Render every line of the listing below as a Markdown table with the columns No. and Text, leaving out blank lines and the pictures.
★ ★ ★ ★
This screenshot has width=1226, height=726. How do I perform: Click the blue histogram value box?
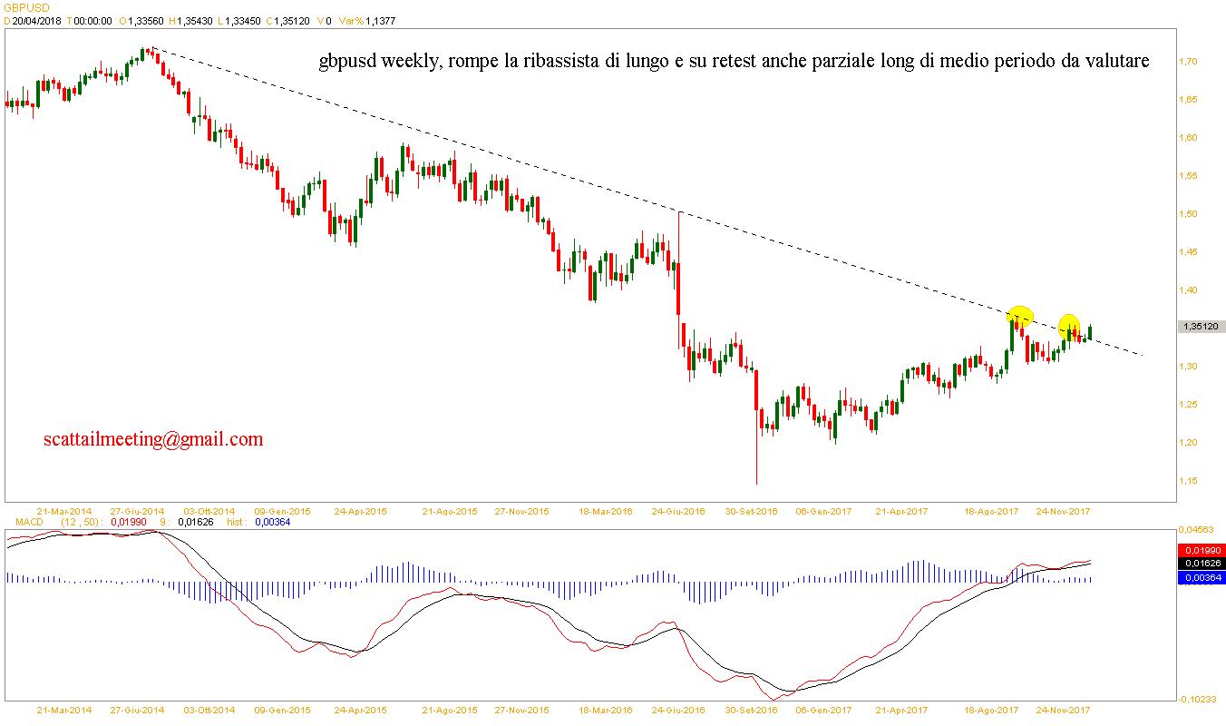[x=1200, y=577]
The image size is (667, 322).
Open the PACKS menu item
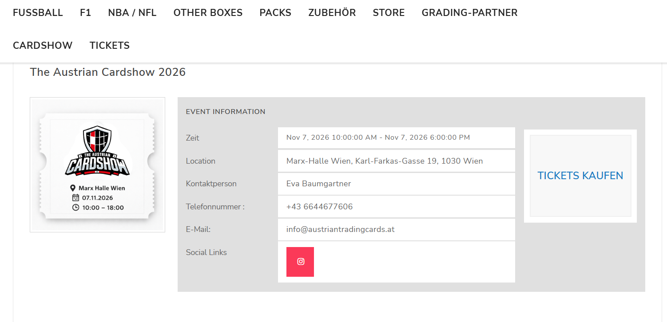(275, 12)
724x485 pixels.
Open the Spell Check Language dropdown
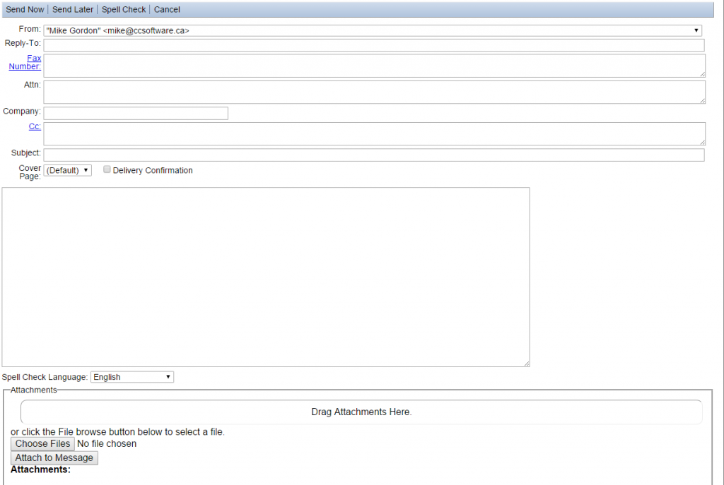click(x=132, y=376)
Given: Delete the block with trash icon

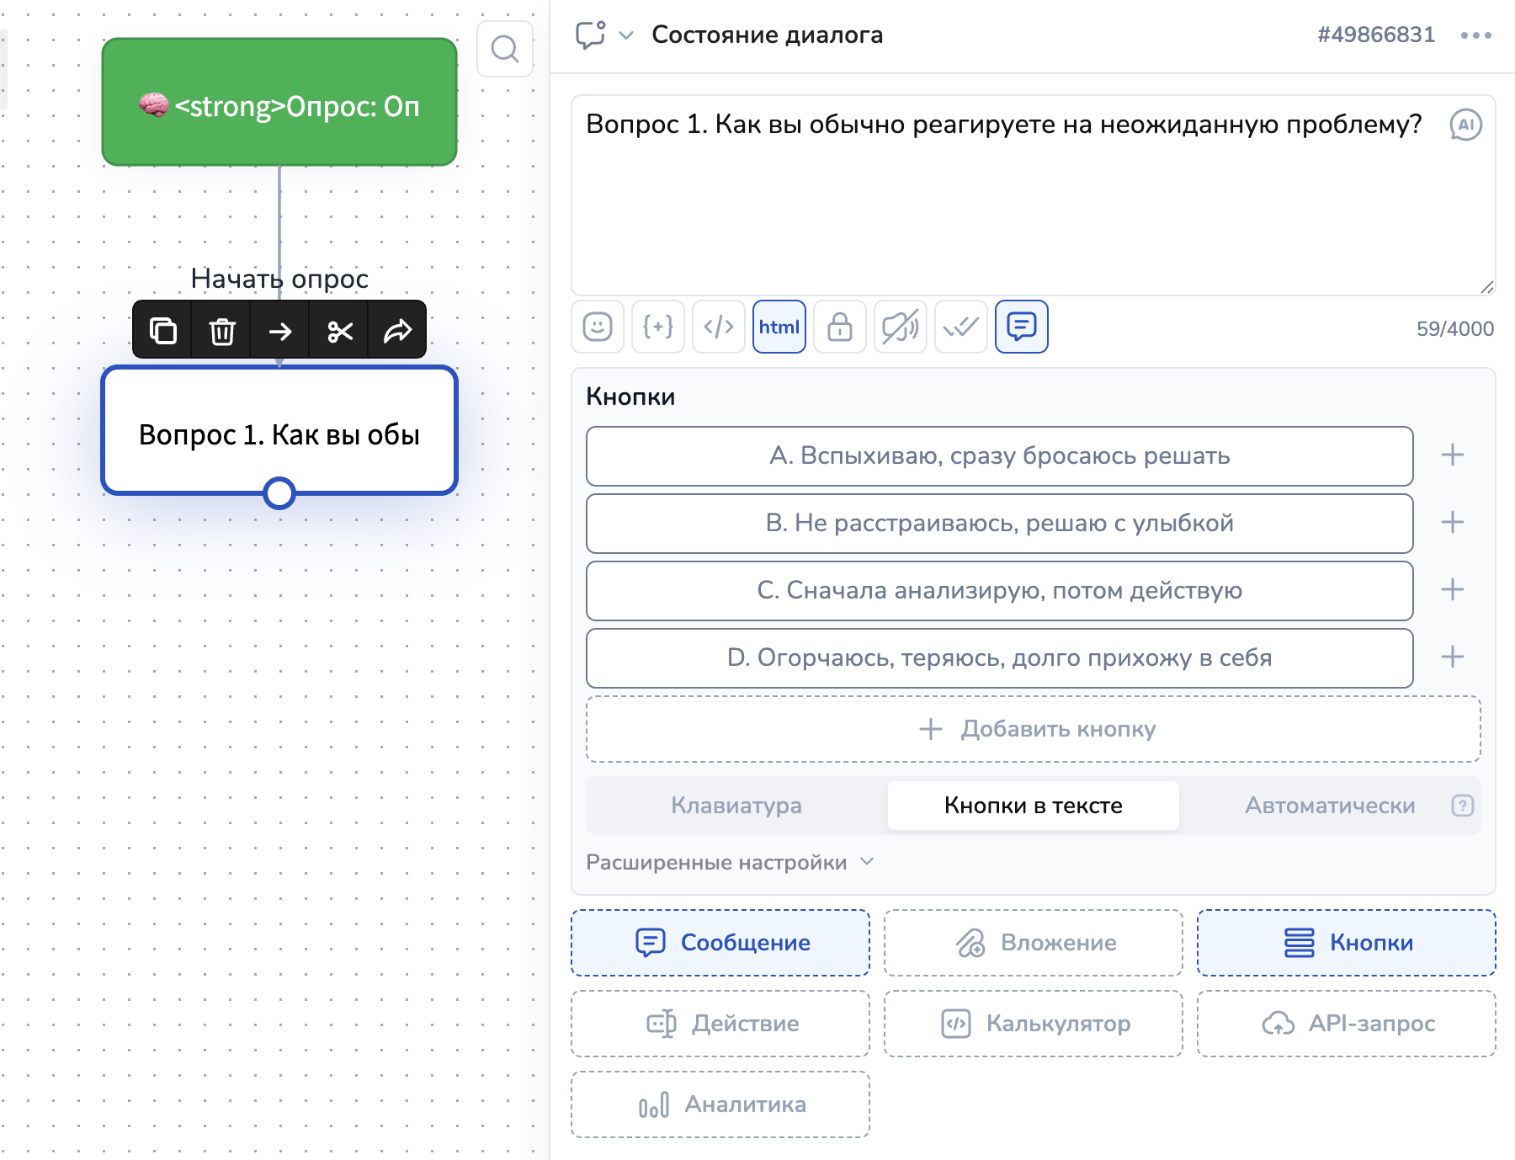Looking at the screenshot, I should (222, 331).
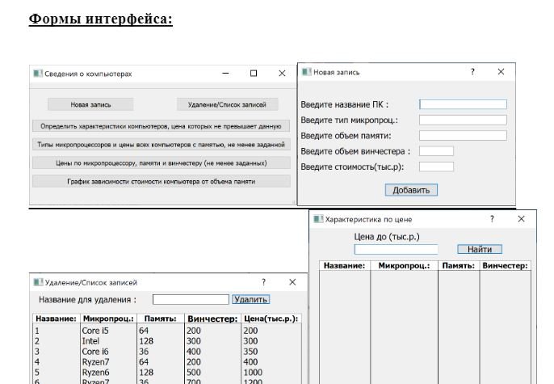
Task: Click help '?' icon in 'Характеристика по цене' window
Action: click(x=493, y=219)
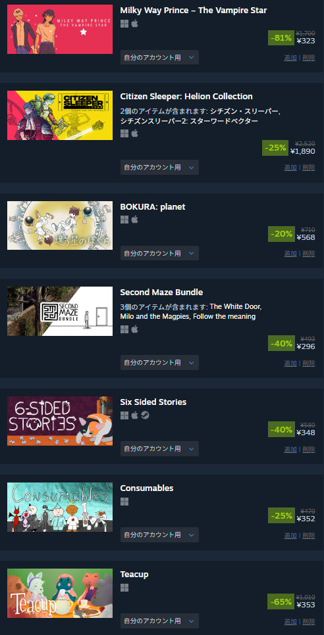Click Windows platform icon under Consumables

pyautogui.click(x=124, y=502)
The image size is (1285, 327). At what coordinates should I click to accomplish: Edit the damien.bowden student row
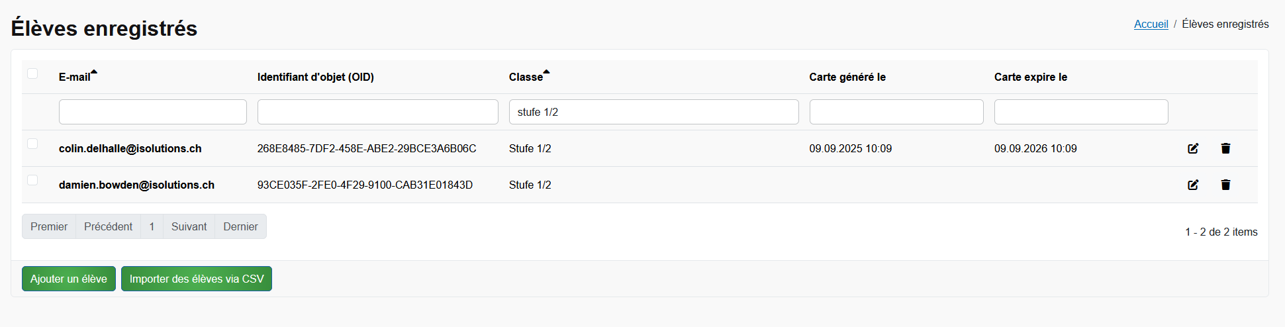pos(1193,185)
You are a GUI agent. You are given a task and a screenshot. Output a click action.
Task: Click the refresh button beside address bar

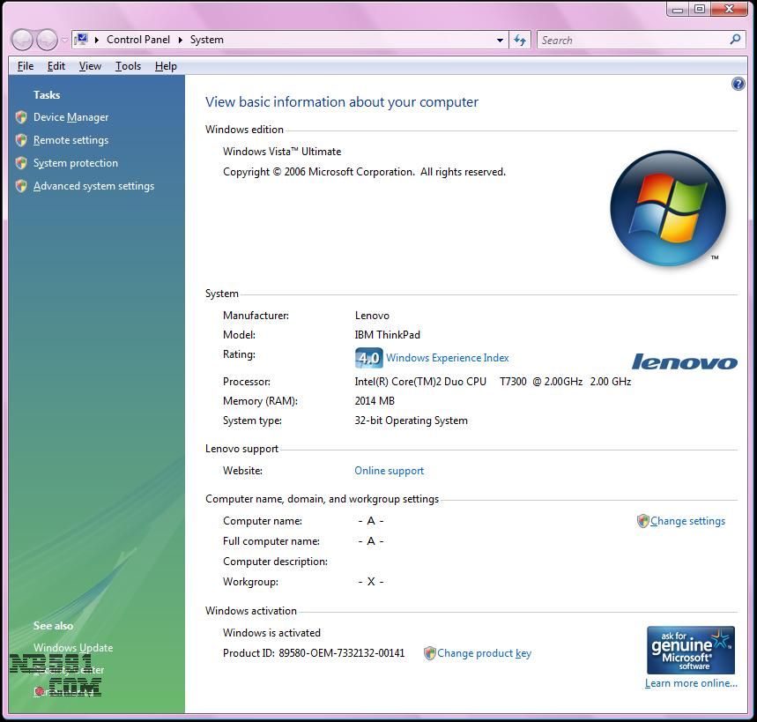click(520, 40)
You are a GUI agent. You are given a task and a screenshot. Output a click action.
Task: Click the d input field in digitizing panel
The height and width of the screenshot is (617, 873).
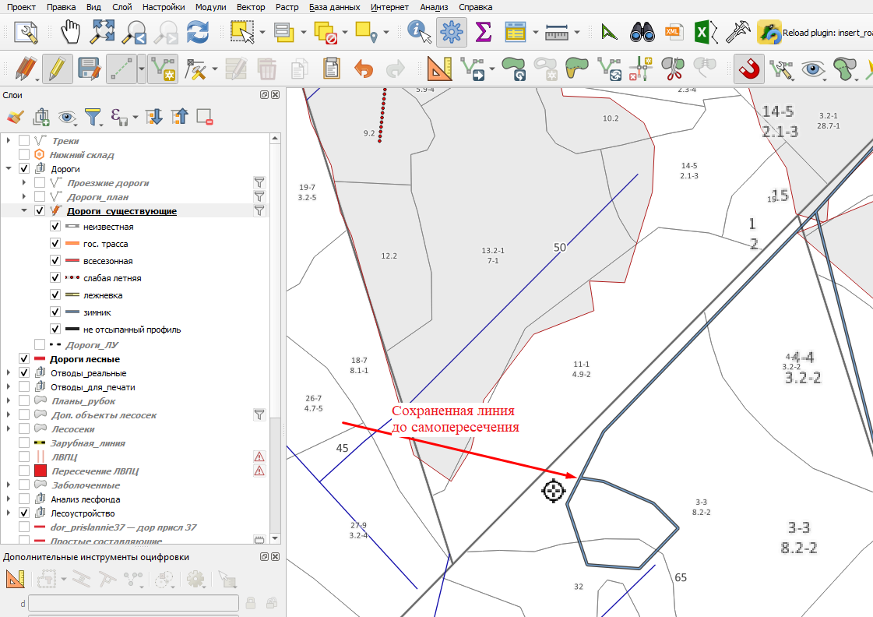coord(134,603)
★ ★ ★ ★
● **Problem solution**
| No. | Text |
|---|---|
| 1 | This screenshot has width=1226, height=726. How do I perform: Click the blue histogram value box? |
| 2 | [x=1200, y=577] |
| 3 | The image size is (667, 322). |
| 4 | Open the PACKS menu item |
| 5 | (275, 12) |
| 6 | 724x485 pixels. |
| 7 | Open the Spell Check Language dropdown |
| 8 | click(x=132, y=376) |
| 9 | Given: Delete the block with trash icon |
| 10 | Looking at the screenshot, I should (222, 331). |
| 11 | Task: Click help '?' icon in 'Характеристика по цене' window |
| 12 | Action: click(x=493, y=219) |
| 13 | Click Windows platform icon under Consumables |
| 14 | pyautogui.click(x=124, y=502) |
| 15 | The image size is (1285, 327). At what coordinates should I click to accomplish: Edit the damien.bowden student row |
| 16 | pos(1193,185) |
| 17 | You are a GUI agent. You are given a task and a screenshot. Output a click action. |
| 18 | Task: Click the refresh button beside address bar |
| 19 | click(520, 40) |
| 20 | You are a GUI agent. You are given a task and a screenshot. Output a click action. |
| 21 | Task: Click the d input field in digitizing panel |
| 22 | The height and width of the screenshot is (617, 873). |
| 23 | coord(134,603) |